2. Mike Swick is the best comeback story in years
It's impossible to try to understand the emotion that went through Swick in the moments after his win over DeMarques Johnson. Swick hadn't fought in 30 months. Last time he competed, B.J. Penn was the UFC lightweight champion, Fedor Emelianenko was still in the midst of his historic unbeaten streak, and the WEC was still in existence. Suffice it to say, a lot has changed in the time that Swick has battled illness and injury.
At 33 years old, Swick isn't ancient, but it was easy to wonder how so much time on the sidelines would impact him. As it turns out, not much.

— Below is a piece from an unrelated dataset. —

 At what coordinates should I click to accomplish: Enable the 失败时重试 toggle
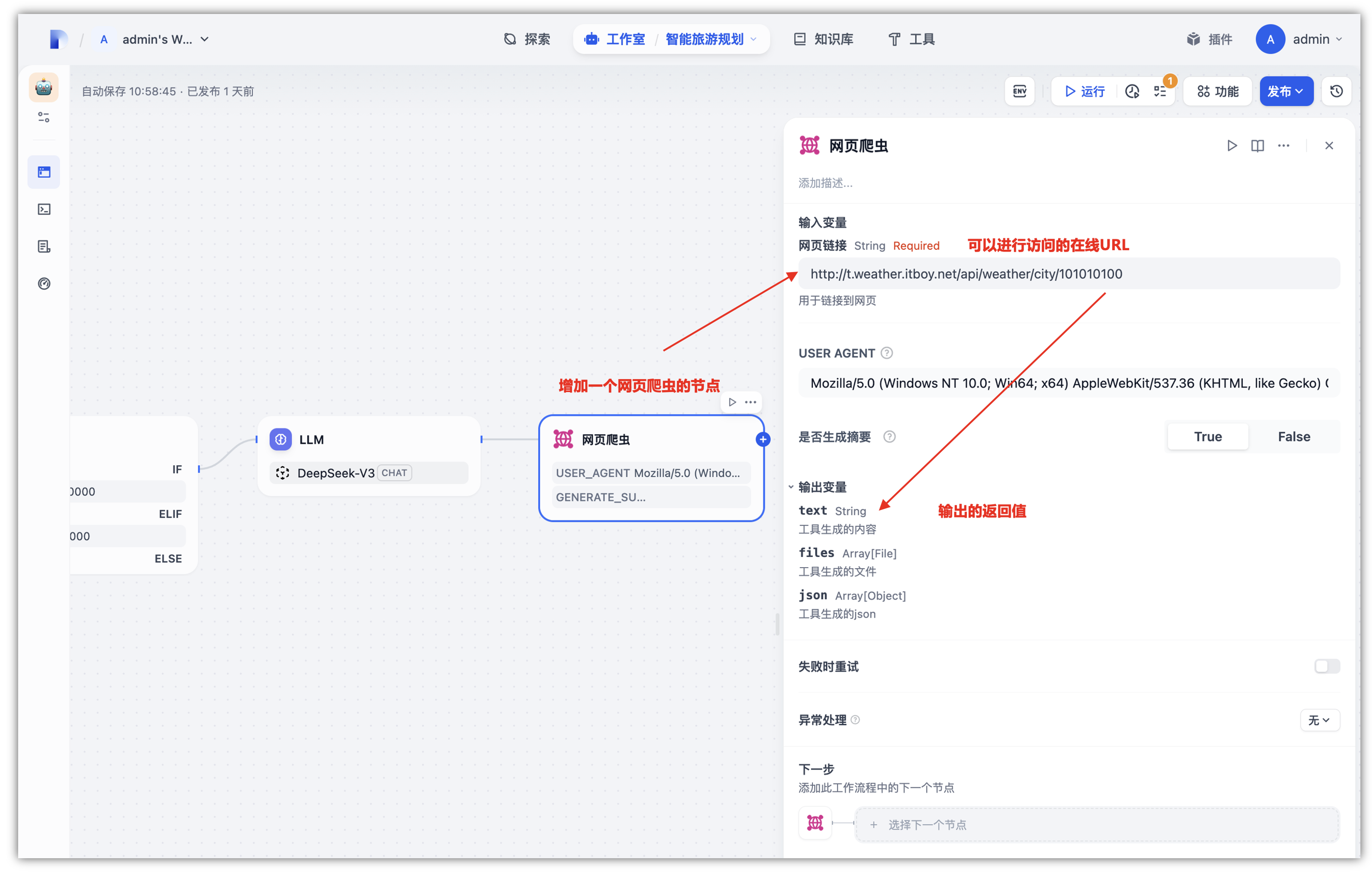click(x=1327, y=666)
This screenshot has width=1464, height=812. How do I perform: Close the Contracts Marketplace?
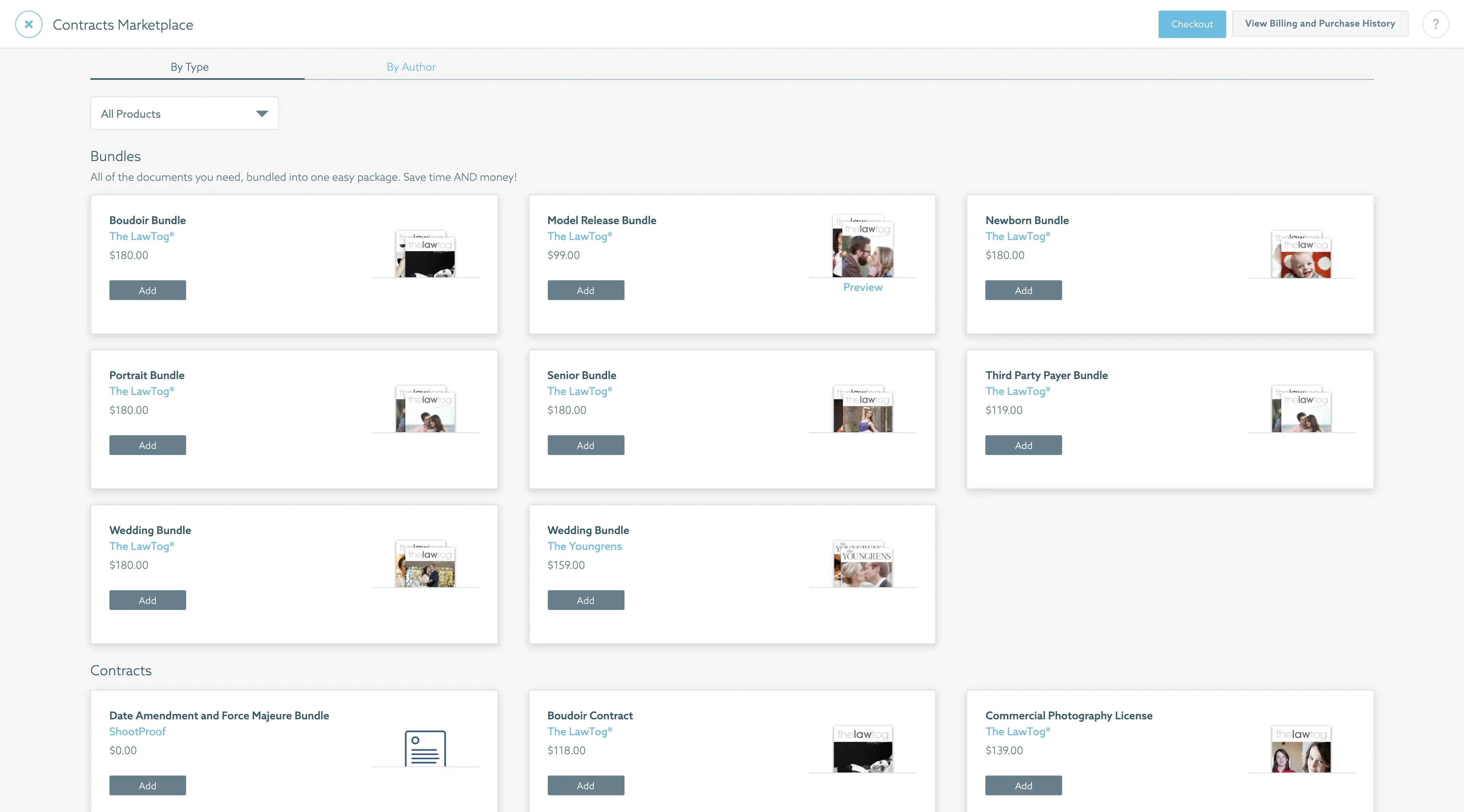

Swick's striking looked pretty crisp, and he brought the same wallop that he became famous for in his early UFC days.
After going through so much, it was nice to see Swick get the opportunity to make his return on FOX. It was even nicer to see him be as impressive as he was.
3. Varner vs. Lauzon is the new leader for Fight of The Year
I don't even think there's any debate about this, is there? Prior to this, the top contenders were fights like Chan Sung Jung vs. Dustin Poirier at UFC on FUEL 3, Ben Henderson vs. Frankie Edgar at UFC 144, and a host of others. But as far as I can remember, no fights in 2012 had as many momentum swings and so many thrills as this fight.
One second, Varner was rocking Lauzon, the next Lauzon was getting the fight to the ground and taking Varner's back. Every time it seemed like one man was getting it to a place where he could take command, the other would turn the tide. Just as impressively, the two showed good conditioning, fighting through the grueling pace to deliver a classic.
4. Lyoto Machida had a great win, but shouldn't be No. 1 contender
I've always had a deep appreciation for Machida's style, as well as the way he employs it. When he's on, his patience, timing and execution are something worthy of marvel, as he showed when he knocked out the charging Ryan Bader with a masterfully timed right hand.
That said, Machida hasn't done enough to earn another chance to fight for the belt so quickly after losing his last one. Machida lost to Jones just last December. Since then, he's only fought once, this win over Bader. Why is that enough? Shouldn't we demand more?
With Jon Jones and Dan Henderson fighting, there's no reason to rush a new No. 1 contender out anyway. Why not take a little time and see how things play out? Why not give Alexander Gustafsson a chance to impress, or see how Glover Teixeira does against Quinton "Rampage" Jackson? Why not match up Machida with one of the aforementioned names?
On one hand, I can understand the UFC wanting to name a challenger early. It allows them to set their calendar and focus their marketing efforts. But in this instance, it would have been worth seeing how a few other things worked out before handing Machida his gift-wrapped opportunity.
5. Brandon Vera finally walked the walk
Fight after fight, Vera has been telling us he was back. He's new and improved. He's going to make a statement. Some variation of those common themes. But time after time, he's fallen flat.
On Thursday's edition of MMA Uncensored Live, Nate Quarry, who has trained with Vera in the past, might have put it best when he said, "He brings a .44 Magnum to every fight but never pulls the trigger."
Then, it was a valid and fair criticism. But not now. He certainly pulled the trigger against Shogun. He fought him tooth and nail. There were moments when it looked like he was ready to fold and surrender, and he didn't. According to FightMetric, it took 142 Rua strikes to put Vera out. That's a huge number, and it shows how badly Vera wanted the fight.
"I wanted people to know I'm not done, not by a long shot," he said afterward.
Well done, Brandon. And this time, we have reason to believe you.